> [Recorded data]
----------

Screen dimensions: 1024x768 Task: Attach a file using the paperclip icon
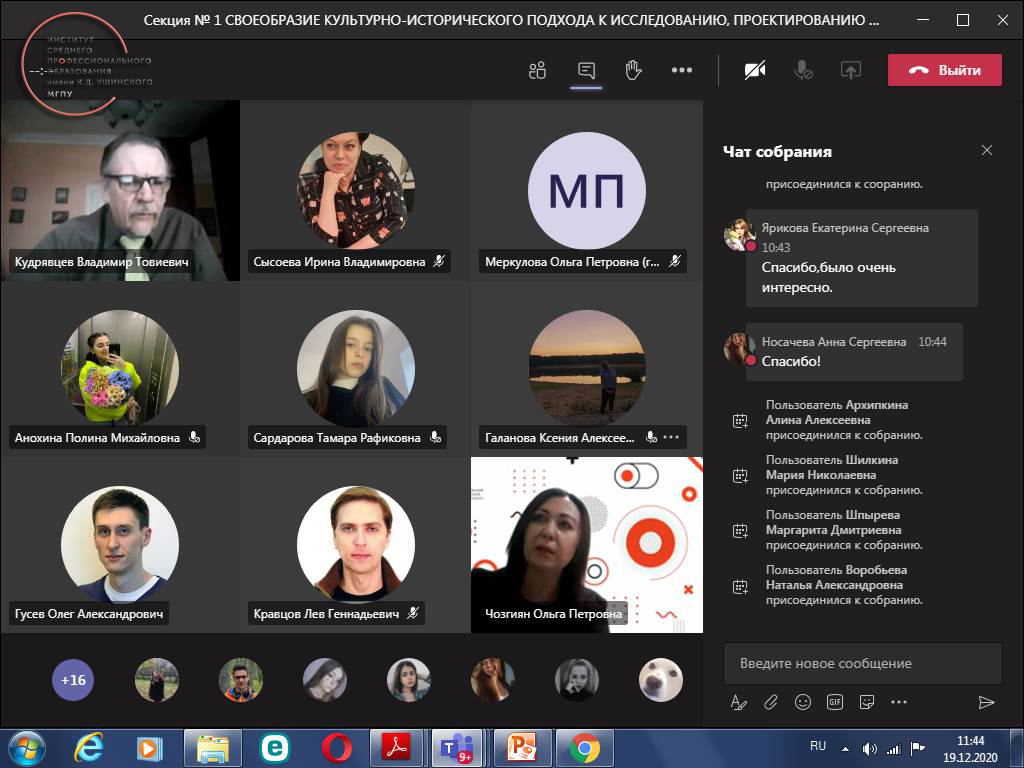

----------

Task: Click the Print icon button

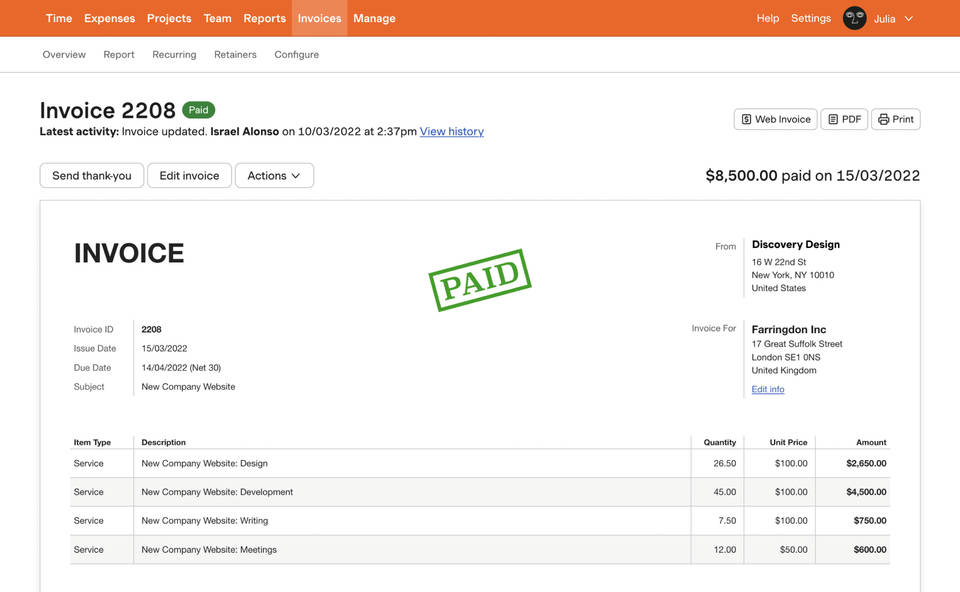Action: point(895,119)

----------

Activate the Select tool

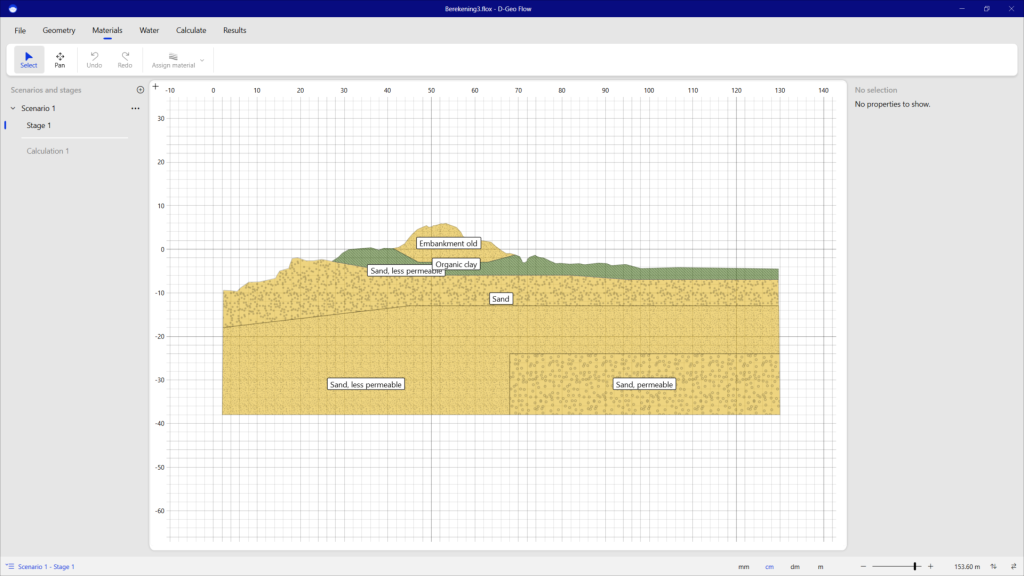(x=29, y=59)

----------

> [Problem description]
Count the lines above that contain the word "icon". Give only the number.

> [Right answer]
2